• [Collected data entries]
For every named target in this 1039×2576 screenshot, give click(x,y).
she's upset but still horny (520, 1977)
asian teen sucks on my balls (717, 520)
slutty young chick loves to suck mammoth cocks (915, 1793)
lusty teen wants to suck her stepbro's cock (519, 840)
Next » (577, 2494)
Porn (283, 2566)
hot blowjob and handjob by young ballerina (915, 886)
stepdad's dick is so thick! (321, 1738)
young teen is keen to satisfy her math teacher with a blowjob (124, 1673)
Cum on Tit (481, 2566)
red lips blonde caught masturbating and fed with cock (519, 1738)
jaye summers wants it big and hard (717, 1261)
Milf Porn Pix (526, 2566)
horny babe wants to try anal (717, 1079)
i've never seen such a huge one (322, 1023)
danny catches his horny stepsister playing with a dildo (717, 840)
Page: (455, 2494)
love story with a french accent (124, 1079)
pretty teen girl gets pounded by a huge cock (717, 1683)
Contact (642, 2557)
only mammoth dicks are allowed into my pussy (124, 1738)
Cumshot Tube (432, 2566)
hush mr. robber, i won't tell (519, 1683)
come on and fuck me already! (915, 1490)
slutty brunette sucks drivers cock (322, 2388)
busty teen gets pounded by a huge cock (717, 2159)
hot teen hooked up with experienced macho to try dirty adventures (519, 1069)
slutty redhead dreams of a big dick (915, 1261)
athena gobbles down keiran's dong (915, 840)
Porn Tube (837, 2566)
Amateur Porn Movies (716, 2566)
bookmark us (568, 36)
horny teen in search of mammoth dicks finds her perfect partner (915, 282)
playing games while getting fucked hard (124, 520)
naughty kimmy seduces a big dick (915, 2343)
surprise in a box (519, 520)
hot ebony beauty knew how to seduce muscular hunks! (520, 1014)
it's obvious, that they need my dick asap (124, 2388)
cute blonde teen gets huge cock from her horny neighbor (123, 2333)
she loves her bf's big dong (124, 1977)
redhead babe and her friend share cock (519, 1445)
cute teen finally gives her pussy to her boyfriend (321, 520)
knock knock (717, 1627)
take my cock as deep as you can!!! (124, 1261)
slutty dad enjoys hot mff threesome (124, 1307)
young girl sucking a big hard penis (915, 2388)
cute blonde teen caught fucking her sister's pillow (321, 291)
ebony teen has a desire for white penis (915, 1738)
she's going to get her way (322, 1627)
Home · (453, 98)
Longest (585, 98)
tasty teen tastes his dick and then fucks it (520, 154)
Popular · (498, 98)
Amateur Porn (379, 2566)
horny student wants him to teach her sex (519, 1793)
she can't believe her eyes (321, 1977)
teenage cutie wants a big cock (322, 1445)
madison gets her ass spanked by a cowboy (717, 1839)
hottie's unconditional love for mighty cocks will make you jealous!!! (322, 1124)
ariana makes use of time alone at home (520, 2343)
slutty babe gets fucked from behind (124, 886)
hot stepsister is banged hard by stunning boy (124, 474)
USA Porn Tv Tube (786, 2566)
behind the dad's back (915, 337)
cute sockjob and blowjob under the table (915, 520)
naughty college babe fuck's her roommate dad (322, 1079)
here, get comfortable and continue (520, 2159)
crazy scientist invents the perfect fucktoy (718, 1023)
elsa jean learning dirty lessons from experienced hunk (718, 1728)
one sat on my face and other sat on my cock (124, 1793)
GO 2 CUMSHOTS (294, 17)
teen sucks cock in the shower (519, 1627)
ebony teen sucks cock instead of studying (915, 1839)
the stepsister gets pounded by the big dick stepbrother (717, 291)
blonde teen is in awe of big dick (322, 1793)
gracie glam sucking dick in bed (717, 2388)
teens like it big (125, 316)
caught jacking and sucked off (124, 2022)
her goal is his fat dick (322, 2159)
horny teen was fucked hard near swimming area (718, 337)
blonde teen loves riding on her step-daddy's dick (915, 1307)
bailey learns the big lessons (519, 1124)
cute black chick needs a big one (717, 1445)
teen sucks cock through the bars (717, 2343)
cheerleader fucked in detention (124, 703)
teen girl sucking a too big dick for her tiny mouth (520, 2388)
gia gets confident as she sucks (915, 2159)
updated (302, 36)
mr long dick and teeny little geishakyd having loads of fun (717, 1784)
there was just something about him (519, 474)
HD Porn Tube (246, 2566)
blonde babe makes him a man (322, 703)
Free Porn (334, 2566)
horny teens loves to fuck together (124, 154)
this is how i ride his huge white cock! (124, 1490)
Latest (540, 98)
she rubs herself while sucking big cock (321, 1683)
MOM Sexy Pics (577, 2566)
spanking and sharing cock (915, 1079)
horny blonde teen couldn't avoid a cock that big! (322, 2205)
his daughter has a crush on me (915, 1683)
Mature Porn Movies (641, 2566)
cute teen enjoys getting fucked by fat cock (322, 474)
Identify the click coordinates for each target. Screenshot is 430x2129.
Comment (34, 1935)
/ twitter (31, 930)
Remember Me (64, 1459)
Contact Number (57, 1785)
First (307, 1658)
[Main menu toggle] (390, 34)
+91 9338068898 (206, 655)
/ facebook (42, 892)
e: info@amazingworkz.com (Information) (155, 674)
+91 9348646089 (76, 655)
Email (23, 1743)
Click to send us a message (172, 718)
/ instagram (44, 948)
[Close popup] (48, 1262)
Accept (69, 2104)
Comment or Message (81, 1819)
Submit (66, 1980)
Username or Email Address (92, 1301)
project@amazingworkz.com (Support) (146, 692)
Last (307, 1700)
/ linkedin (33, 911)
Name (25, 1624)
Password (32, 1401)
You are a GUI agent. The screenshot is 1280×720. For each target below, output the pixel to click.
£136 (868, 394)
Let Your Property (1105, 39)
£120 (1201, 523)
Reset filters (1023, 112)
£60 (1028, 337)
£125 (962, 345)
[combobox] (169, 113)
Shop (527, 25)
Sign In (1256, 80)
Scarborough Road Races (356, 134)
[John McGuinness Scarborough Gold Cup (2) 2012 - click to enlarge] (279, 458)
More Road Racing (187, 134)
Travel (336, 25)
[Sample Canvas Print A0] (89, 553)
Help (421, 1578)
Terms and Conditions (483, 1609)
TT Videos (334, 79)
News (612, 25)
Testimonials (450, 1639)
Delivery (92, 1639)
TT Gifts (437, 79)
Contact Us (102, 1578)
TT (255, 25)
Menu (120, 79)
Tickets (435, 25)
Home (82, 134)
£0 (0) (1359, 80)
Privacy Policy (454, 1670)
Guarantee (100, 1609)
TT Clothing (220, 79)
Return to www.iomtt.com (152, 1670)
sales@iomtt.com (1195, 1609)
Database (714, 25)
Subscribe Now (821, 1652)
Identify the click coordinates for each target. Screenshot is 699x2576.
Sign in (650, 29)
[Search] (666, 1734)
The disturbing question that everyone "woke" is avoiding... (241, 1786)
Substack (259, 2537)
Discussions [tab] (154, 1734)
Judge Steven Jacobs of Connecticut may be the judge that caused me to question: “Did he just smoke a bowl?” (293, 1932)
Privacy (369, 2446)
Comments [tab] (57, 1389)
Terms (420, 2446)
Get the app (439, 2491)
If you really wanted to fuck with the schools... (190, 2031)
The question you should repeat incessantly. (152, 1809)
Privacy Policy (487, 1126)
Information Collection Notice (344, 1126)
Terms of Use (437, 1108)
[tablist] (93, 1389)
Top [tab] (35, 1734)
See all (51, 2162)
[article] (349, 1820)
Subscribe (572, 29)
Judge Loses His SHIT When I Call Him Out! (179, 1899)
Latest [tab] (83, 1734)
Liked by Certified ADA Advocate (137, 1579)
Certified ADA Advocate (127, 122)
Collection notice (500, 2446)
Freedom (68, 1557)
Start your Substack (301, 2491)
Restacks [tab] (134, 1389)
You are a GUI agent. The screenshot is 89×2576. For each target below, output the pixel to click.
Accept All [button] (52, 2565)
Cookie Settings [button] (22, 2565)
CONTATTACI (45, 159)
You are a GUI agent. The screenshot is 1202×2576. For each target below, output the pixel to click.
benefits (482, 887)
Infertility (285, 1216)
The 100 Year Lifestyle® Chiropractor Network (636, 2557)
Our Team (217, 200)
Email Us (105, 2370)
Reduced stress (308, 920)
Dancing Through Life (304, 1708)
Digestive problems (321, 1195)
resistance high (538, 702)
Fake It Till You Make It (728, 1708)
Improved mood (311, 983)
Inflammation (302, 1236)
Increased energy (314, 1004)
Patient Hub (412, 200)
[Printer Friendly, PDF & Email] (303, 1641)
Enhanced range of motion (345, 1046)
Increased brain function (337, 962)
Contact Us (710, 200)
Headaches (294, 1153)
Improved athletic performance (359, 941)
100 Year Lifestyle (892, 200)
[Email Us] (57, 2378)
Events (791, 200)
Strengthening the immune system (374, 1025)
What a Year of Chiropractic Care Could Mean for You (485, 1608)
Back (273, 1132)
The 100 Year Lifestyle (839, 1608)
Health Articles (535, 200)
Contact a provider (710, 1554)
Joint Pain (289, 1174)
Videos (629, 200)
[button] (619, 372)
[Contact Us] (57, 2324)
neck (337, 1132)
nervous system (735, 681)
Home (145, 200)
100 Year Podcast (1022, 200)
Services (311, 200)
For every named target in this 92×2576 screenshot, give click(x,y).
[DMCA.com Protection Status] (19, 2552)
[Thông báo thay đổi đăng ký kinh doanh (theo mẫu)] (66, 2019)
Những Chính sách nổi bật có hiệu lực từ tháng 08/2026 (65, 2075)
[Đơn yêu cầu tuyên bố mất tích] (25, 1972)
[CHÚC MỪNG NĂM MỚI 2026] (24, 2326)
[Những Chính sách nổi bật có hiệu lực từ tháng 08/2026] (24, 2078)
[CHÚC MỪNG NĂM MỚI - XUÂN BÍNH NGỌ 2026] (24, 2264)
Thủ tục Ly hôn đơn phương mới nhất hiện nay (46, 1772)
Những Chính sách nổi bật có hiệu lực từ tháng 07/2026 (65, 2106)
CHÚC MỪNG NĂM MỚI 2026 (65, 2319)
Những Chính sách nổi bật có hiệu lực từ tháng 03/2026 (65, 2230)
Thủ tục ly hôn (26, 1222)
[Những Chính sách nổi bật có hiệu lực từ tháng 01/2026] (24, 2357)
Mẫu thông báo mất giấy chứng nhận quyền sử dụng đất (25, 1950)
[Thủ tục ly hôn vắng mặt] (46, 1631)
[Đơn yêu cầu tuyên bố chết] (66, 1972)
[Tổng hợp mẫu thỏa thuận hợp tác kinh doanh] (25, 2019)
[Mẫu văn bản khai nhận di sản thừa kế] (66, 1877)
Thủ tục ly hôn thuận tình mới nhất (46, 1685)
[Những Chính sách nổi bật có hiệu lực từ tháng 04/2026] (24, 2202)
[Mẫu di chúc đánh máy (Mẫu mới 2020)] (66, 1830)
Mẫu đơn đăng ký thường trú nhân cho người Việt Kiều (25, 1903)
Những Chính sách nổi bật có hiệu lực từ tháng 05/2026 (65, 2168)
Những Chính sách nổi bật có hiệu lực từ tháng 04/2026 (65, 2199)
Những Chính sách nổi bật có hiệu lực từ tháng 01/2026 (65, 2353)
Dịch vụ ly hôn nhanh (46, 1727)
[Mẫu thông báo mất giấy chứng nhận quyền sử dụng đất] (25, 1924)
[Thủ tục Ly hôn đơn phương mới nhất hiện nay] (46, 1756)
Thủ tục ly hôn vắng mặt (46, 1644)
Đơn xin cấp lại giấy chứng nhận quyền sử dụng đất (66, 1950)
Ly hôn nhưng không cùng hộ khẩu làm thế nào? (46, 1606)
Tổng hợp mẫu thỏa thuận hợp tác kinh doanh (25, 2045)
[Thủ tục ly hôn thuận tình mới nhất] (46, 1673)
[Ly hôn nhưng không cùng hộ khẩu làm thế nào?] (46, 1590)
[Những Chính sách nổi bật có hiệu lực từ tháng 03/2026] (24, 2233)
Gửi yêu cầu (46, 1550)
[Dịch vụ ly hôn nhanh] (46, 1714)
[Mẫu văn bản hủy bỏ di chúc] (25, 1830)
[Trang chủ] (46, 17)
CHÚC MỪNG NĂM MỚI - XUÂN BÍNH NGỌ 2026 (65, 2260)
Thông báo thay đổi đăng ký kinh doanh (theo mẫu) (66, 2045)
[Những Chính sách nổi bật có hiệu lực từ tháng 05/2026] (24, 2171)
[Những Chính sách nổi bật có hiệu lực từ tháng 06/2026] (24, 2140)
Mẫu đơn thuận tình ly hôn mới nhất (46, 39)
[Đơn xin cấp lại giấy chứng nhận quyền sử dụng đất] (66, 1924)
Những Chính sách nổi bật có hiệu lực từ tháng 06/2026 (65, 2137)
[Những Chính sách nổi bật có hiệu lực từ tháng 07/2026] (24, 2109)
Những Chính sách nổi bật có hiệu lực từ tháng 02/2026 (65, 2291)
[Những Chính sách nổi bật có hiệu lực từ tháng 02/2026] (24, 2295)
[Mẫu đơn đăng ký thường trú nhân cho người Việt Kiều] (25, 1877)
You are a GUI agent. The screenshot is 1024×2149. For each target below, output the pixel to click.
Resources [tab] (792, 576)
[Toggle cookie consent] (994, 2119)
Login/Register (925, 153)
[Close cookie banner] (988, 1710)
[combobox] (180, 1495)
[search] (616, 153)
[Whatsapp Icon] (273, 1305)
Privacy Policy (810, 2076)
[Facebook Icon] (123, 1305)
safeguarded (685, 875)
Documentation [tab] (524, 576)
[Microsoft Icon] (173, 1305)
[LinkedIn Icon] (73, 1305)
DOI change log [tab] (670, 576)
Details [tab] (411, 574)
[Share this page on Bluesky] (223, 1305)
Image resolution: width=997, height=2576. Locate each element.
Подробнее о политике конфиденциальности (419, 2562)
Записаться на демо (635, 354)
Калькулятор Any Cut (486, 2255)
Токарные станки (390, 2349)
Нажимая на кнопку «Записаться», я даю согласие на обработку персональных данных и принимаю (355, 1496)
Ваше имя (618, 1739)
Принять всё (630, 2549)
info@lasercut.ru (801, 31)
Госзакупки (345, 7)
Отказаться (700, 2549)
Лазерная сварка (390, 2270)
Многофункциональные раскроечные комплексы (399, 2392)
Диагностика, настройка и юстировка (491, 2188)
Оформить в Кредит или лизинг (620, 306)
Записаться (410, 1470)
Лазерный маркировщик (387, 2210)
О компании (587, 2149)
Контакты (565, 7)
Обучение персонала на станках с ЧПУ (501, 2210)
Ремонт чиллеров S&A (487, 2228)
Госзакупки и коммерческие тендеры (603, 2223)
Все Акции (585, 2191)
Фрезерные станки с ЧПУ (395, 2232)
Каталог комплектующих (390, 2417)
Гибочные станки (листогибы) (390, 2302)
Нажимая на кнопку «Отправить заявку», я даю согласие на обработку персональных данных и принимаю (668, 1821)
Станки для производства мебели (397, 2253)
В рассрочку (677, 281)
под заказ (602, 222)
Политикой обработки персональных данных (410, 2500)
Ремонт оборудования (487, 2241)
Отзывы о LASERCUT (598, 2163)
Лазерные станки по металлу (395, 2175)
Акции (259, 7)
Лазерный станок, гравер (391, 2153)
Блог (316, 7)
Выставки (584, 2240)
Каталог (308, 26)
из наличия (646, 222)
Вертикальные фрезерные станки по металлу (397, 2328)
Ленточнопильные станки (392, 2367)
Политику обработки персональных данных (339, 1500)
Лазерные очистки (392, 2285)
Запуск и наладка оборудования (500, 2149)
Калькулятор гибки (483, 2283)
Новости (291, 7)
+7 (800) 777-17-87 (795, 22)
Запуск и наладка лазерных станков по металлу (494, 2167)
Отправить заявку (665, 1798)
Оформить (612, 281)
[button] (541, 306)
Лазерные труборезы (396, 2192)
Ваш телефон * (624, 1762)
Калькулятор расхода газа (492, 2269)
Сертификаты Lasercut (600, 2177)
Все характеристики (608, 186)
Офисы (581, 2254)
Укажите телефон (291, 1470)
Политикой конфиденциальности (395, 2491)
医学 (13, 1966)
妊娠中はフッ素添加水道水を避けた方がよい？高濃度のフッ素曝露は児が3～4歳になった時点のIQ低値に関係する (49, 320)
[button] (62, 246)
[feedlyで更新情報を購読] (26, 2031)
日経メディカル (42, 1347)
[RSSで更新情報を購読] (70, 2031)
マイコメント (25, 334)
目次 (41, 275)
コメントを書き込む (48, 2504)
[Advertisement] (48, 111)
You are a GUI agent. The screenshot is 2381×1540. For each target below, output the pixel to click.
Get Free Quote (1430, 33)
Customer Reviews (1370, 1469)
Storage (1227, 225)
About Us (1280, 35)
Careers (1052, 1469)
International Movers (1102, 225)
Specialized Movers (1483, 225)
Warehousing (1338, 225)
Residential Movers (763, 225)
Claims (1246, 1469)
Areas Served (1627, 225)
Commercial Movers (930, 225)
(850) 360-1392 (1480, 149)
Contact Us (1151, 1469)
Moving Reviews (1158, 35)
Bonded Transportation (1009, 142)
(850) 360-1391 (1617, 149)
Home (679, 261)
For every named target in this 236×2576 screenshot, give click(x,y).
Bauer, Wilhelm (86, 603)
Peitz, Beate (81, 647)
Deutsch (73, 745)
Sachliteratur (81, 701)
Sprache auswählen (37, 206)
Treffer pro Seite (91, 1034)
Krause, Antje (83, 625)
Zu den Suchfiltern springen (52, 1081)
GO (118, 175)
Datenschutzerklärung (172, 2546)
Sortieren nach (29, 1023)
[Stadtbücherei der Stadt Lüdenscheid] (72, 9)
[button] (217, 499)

• [What needs to be done] Of the entries listed above, reproduce only the lines starting at the line containing "Menu (120, 79)" and ending at the line containing "Reduced stress (308, 920)". Include both, exactly as they stand.

• [Task solution]
Menu (120, 79)
Tickets (435, 25)
Home (82, 134)
£0 (0) (1359, 80)
Privacy Policy (454, 1670)
Guarantee (100, 1609)
TT Clothing (220, 79)
Return to www.iomtt.com (152, 1670)
sales@iomtt.com (1195, 1609)
Database (714, 25)
Subscribe Now (821, 1652)
Identify the click coordinates for each target. Screenshot is 699x2576.
Sign in (650, 29)
[Search] (666, 1734)
The disturbing question that everyone "woke" is avoiding... (241, 1786)
Substack (259, 2537)
Discussions [tab] (154, 1734)
Judge Steven Jacobs of Connecticut may be the judge that caused me to question: “Did he just smoke a bowl?” (293, 1932)
Privacy (369, 2446)
Comments [tab] (57, 1389)
Terms (420, 2446)
Get the app (439, 2491)
If you really wanted to fuck with the schools... (190, 2031)
The question you should repeat incessantly. (152, 1809)
Privacy Policy (487, 1126)
Information Collection Notice (344, 1126)
Terms of Use (437, 1108)
[tablist] (93, 1389)
Top [tab] (35, 1734)
See all (51, 2162)
[article] (349, 1820)
Subscribe (572, 29)
Judge Loses His SHIT When I Call Him Out! (179, 1899)
Latest [tab] (83, 1734)
Liked by Certified ADA Advocate (137, 1579)
Certified ADA Advocate (127, 122)
Collection notice (500, 2446)
Freedom (68, 1557)
Start your Substack (301, 2491)
Restacks [tab] (134, 1389)
You are a GUI agent. The screenshot is 89×2576. For each target below, output the pixel to click.
Accept All [button] (52, 2565)
Cookie Settings [button] (22, 2565)
CONTATTACI (45, 159)
You are a GUI agent. The screenshot is 1202×2576. For each target below, output the pixel to click.
benefits (482, 887)
Infertility (285, 1216)
The 100 Year Lifestyle® Chiropractor Network (636, 2557)
Our Team (217, 200)
Email Us (105, 2370)
Reduced stress (308, 920)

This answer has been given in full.